As befits the popularity of Japanese on the VU campus, a
minor in the language, comprising 16 credit hours, has been
in place since the early 1990s.
Outside the Department of Foreign Languages and Literatures,
the Japanese program is an essential element in the University's
majors in the Chinese
and Japanese Studies Program and International
Economic and Cultural Affairs. Graduates of these programs
who have studied Japanese have gone on to succeed in business,
government service and advanced study. Most have benefited
from yet another essential feature of our program: the assistance
of the University's International Studies office that maintains
close links between VU and institutions in Japan, such as
Kansai Gaidai and Osaka International University, specializing
in overseas study opportunities for students from the US.
The exceptionally high level of fluency and cultural awareness
among returning students has helped to make the study-abroad
experience an unofficial -- but essential -- part of the
minor in Japanese.

• _Written request_: Repeat verbatim the portion of the passage on the Japanese program that lies between "The exceptionally high" and "minor in Japanese.", inclusive.

• _Dataset rows_:
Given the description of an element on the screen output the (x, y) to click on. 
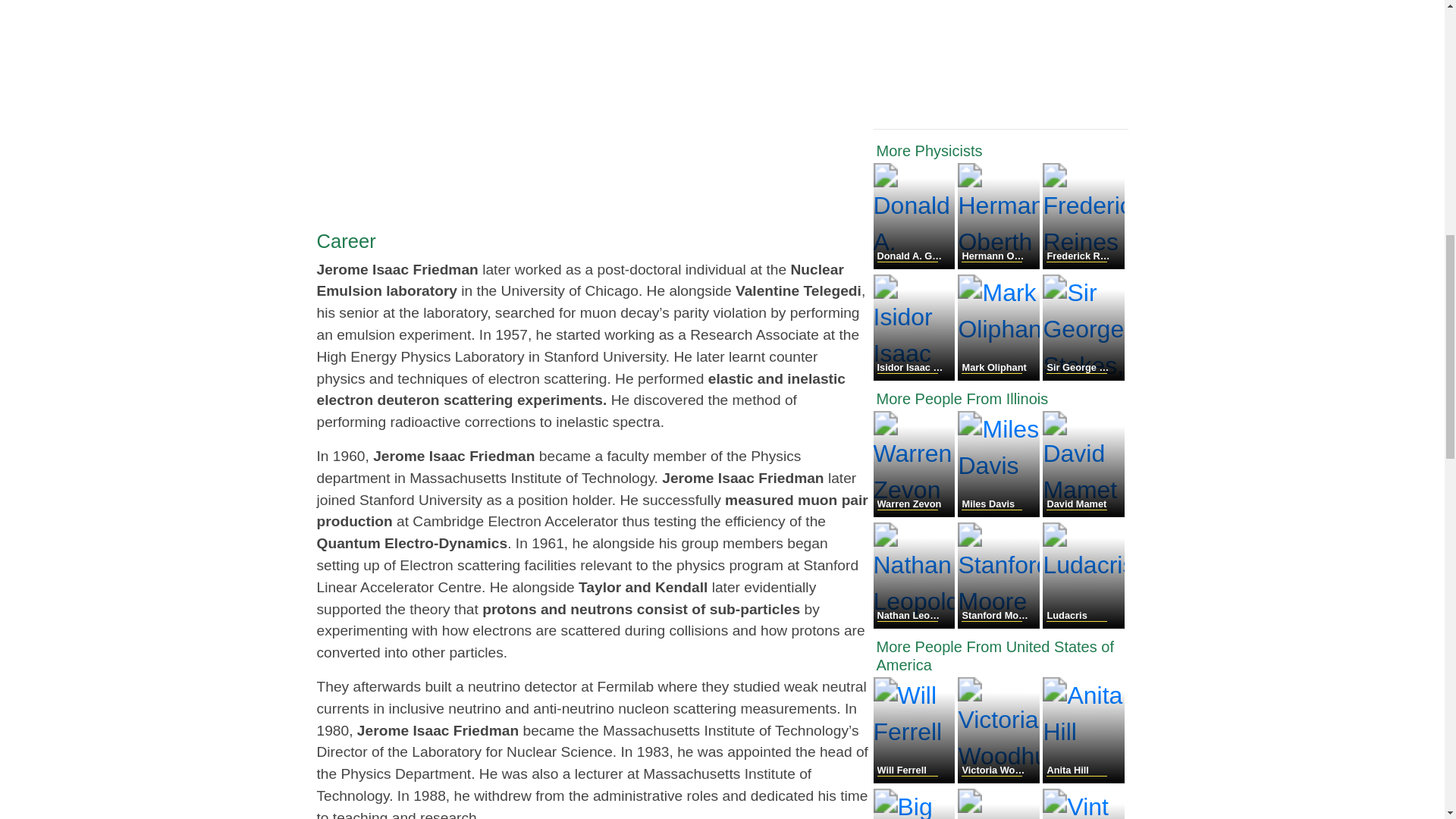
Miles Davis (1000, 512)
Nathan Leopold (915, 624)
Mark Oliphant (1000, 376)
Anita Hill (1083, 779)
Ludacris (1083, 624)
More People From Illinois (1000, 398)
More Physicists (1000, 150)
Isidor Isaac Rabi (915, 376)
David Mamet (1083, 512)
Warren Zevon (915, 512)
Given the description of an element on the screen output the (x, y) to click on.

• _Solution_:
The exceptionally high level of fluency and cultural awareness
among returning students has helped to make the study-abroad
experience an unofficial -- but essential -- part of the
minor in Japanese.